# Principal Component Analysis on Pulsar Data
In this excercise we will use Principal Component Analysis on dataset of Pulsar stars. HTRU2 is a data set which describes a sample of pulsar candidates collected during the High Time Resolution Universe Survey . Pulsars are a rare type of Neutron star that produce radio emission detectable here on Earth. They are of considerable scientific interest as probes of space-time, the inter-stellar medium, and states of matter.

As pulsars rotate, their emission beam sweeps across the sky, and when this crosses our line of sight, produces a
 detectable pattern of broadband radio emission. As pulsars rotate rapidly, this pattern repeats periodically. Thus
pulsar search involves looking for periodic radio signals with large radio telescopes.

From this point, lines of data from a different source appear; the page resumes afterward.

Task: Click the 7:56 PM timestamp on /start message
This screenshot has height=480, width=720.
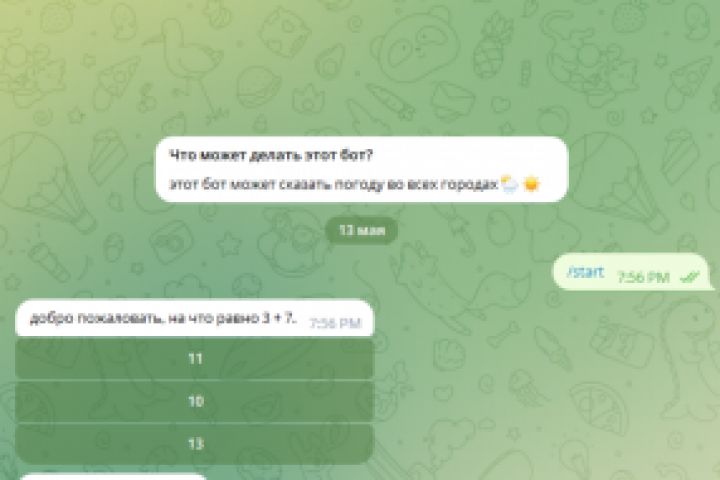Action: click(x=643, y=277)
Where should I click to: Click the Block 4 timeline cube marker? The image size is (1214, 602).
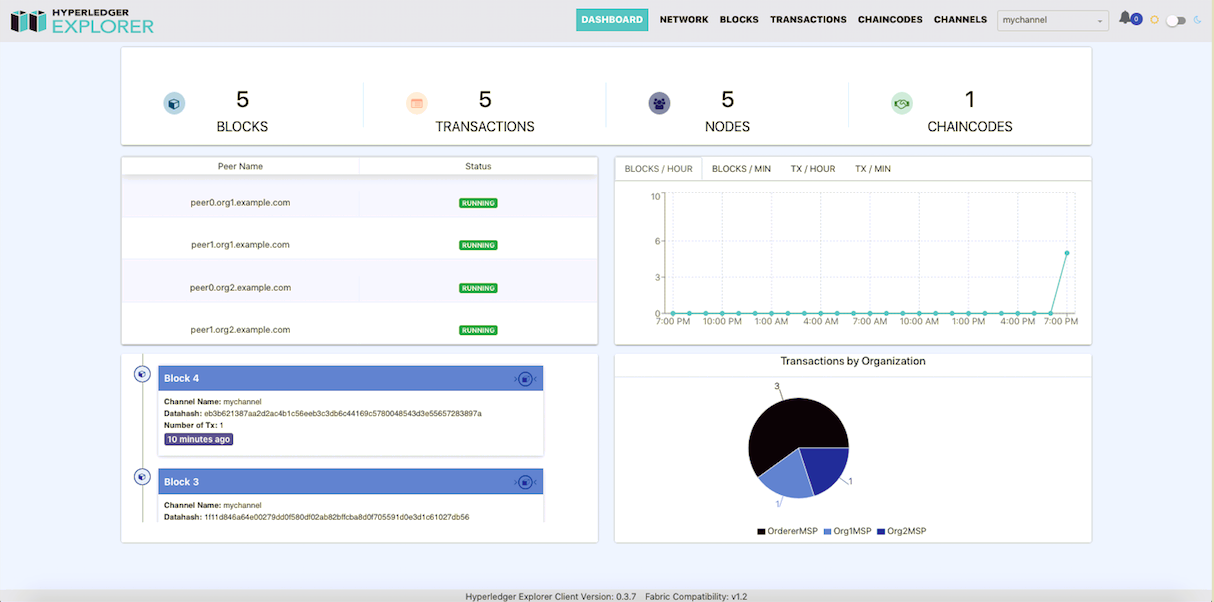(x=142, y=374)
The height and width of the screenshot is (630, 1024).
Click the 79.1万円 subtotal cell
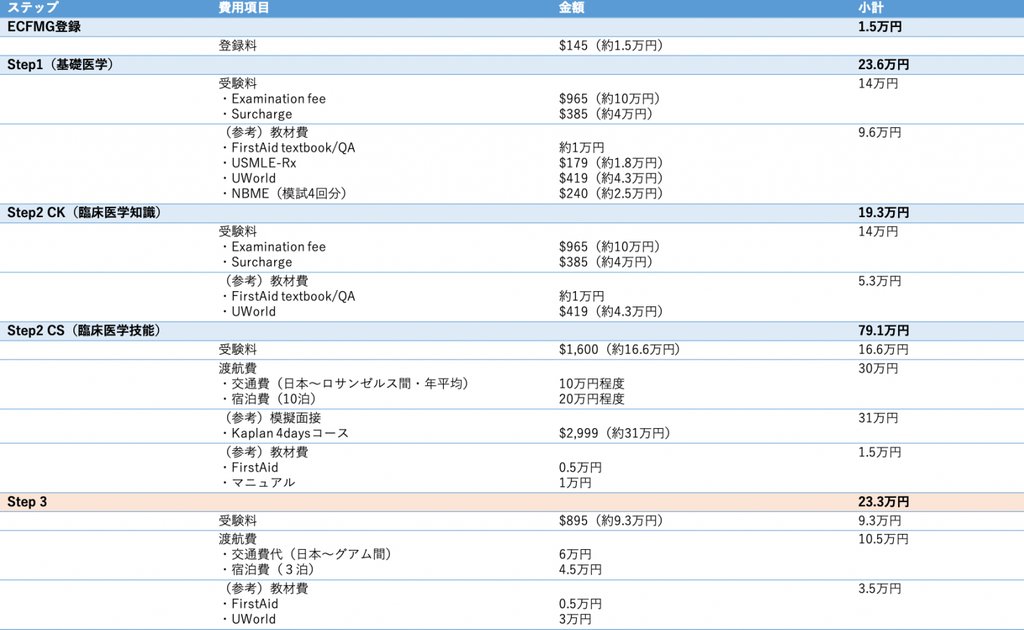[883, 331]
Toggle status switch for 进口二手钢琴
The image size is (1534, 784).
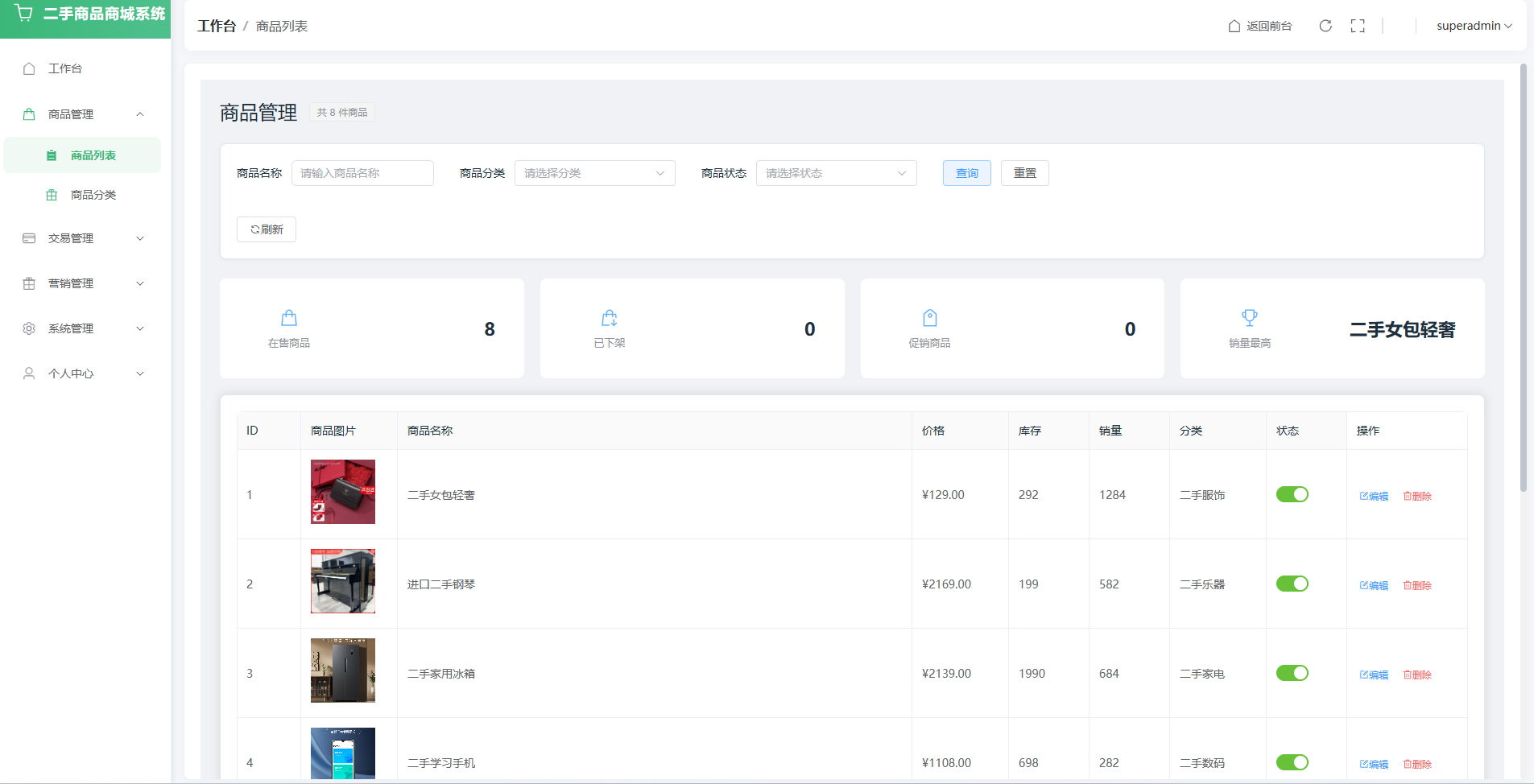click(x=1292, y=584)
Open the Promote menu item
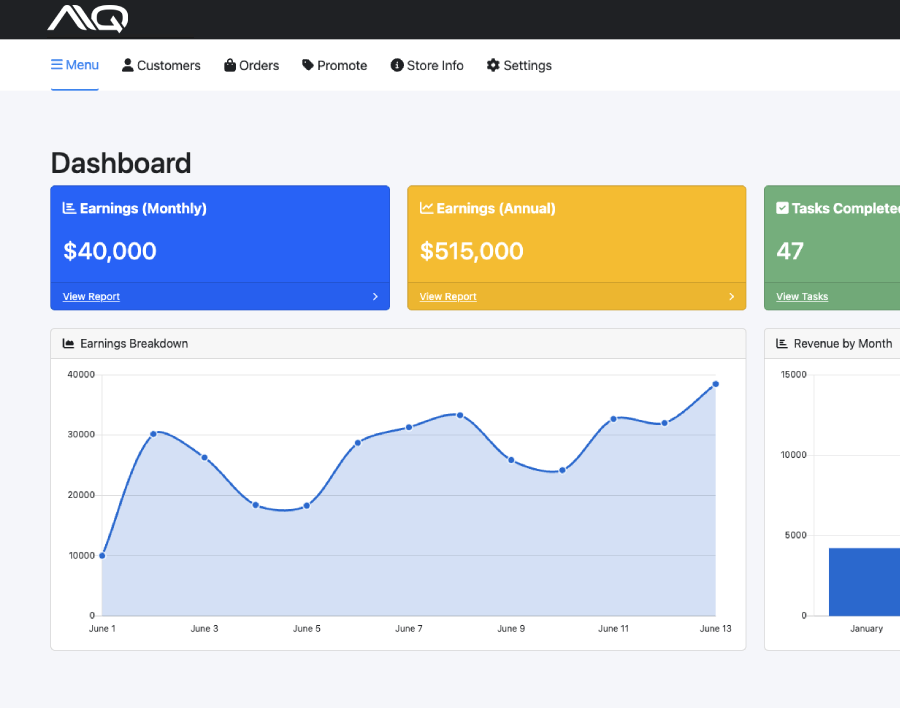The width and height of the screenshot is (900, 708). (334, 65)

Each pulsar produces a slightly different emission pattern, which varies slightly with each rotation. Thus a
potential signal detection known as a 'candidate', is averaged over many rotations of the pulsar, as determined by the
length of an observation. In the absence of additional info, each candidate could potentially describe a real pulsar.
However in practice almost all detections are caused by radio frequency interference (RFI) and noise, making legitimate signals hard to find. Machine learning tools are now being used to automatically label pulsar candidates to facilitate rapid analysis. Classification systems in particular are being widely adopted, which treat the candidate data sets as binary classification problems. Here the legitimate pulsar examples are a minority positive class, and spurious examples the majority negative class.

The data set shared here contains 16,259 spurious examples caused by RFI/noise, and 1,639 real pulsar examples.
These examples have all been checked by human annotators. Each row lists the variables first, and the class label is
the final entry. The class labels used are 0 (negative) and 1 (positive).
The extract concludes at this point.